> _QUÉ HACER_: Copia sin ningún cambio los registros, desde el comienzo hasta la línea que contiene "tap(111, 92)", incluida esa línea.

▶

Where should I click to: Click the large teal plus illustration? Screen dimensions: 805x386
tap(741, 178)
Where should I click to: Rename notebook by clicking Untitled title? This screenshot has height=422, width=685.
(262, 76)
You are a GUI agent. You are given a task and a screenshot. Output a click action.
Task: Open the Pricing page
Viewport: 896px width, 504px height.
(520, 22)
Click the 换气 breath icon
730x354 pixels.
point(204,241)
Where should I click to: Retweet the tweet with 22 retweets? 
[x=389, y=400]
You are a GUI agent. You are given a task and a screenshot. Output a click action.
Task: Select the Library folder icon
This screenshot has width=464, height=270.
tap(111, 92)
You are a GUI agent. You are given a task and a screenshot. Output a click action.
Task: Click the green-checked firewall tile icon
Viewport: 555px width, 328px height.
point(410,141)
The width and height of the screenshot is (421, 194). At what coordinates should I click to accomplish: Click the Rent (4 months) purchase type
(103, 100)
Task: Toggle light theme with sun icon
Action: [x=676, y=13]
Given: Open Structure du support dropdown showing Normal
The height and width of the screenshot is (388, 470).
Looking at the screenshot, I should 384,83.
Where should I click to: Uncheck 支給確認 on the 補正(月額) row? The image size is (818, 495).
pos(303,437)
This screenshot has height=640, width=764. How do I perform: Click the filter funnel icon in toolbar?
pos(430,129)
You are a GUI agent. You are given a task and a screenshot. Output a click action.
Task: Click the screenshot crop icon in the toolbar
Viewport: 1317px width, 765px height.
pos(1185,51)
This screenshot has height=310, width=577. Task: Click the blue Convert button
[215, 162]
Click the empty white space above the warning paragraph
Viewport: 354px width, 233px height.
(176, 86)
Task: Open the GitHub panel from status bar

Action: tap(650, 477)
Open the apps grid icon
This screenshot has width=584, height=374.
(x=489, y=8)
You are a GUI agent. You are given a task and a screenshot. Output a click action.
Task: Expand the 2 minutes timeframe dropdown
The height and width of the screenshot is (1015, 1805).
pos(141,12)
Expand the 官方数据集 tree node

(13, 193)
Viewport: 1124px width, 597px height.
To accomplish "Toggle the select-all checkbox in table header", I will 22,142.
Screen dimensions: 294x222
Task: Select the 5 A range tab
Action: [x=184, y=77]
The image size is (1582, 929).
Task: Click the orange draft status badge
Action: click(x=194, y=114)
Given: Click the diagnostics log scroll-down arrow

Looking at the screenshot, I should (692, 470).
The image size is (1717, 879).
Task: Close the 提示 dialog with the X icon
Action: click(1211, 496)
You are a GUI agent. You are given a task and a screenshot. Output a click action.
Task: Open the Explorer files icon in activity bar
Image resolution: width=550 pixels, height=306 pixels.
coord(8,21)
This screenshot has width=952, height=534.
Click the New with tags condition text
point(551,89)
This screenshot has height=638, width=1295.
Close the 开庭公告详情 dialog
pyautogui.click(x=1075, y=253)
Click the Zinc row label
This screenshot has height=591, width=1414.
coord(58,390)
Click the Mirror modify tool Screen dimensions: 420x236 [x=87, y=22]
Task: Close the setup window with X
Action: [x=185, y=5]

◀

> _RESULTADO_:
Where should I click to: Click the large teal plus illustration? Screen dimensions: 805x386
tap(741, 178)
Where should I click to: Rename notebook by clicking Untitled title? This screenshot has height=422, width=685.
(262, 76)
You are a GUI agent. You are given a task and a screenshot. Output a click action.
Task: Open the Pricing page
Viewport: 896px width, 504px height.
(520, 22)
Click the 换气 breath icon
730x354 pixels.
point(204,241)
Where should I click to: Retweet the tweet with 22 retweets? 
[x=389, y=400]
You are a GUI agent. You are given a task and a screenshot. Output a click action.
Task: Select the Library folder icon
This screenshot has width=464, height=270.
tap(111, 92)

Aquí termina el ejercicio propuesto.